Social psychologist Jonathan Haidt has recently stirred controversy with his new book, "The Anxious Generation: How the Great Rewiring of Childhood Is Causing an Epidemic of Mental Illness." In the book, Haidt argues that children should have limited to no access to smartphones and social media until they turn 16. While some have questioned the science behind Haidt's claims, he maintains that his perspective is based on years of research that highlight increasing mental health struggles among American tweens and teens.

Haidt's concerns are echoed by the American Psychological Association, which released a report criticizing social media platforms for being "inherently unsafe for children." The APA emphasizes that children lack the experience, judgment, and self-control to navigate these platforms safely, placing the burden not only on parents but also on platform developers.

Haidt believes that society is at a tipping point, and without intervention, the mental health of young people could be at risk indefinitely. He proposes four simple norms to address the crisis, including restricting smartphone and social media access until high school, implementing phone-free schools, and promoting more independence, free play, and responsibility in the real world.

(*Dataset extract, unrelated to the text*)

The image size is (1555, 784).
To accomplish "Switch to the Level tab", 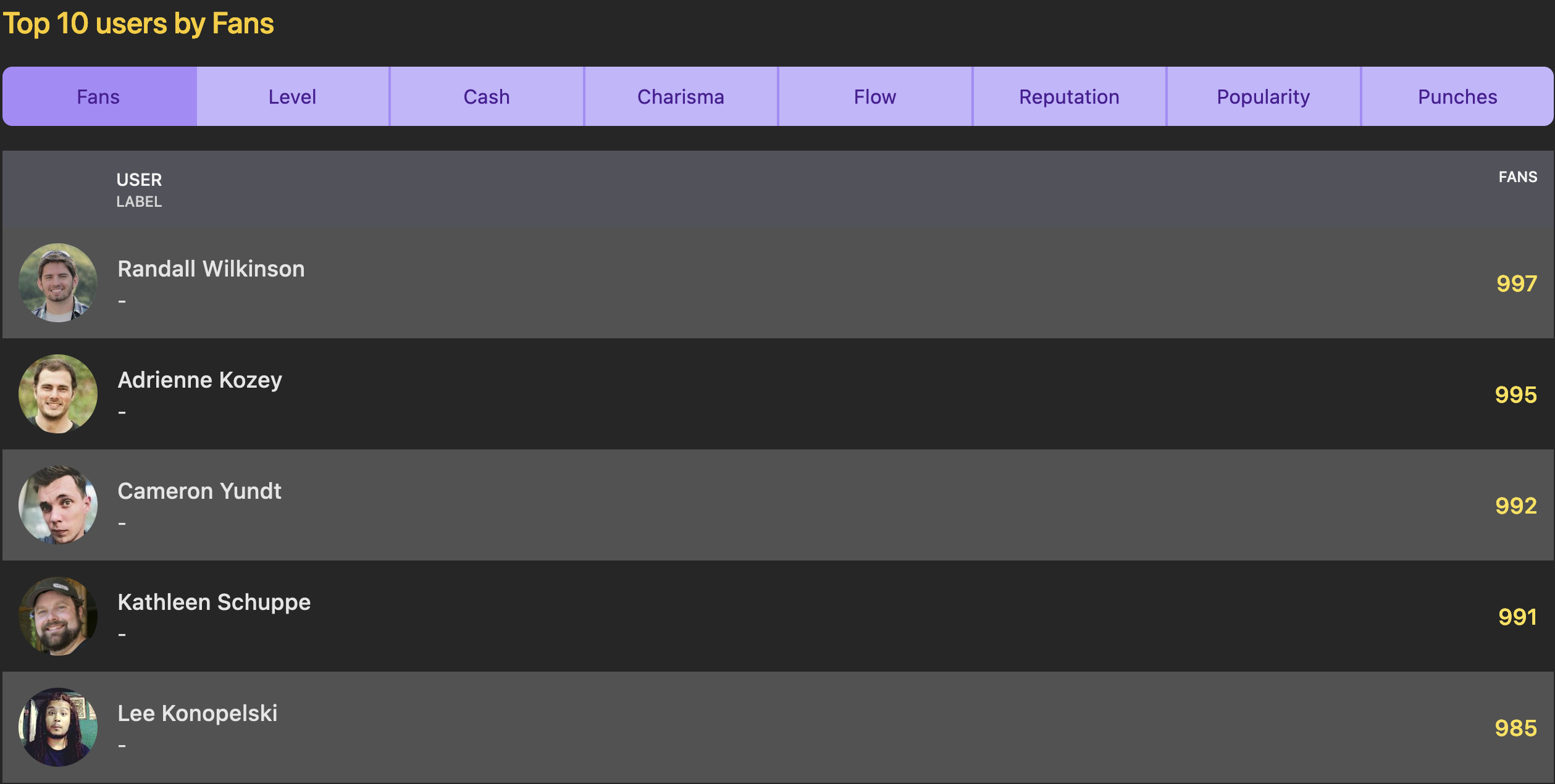I will coord(292,97).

Despite the challenges of convincing parents to change their children's smartphone habits, Haidt emphasizes the importance of taking action to prevent further increases in rates of mental illness and self-harm among adolescents. He warns that failing to address these issues could have significant social and economic implications, including a decline in heterosexual dating and marriage rates and a negative impact on the American economy as a whole.

As the debate over children's smartphone usage continues, it is clear that Haidt's message has sparked important conversations about the role of technology in shaping the mental health and well-being of today's youth.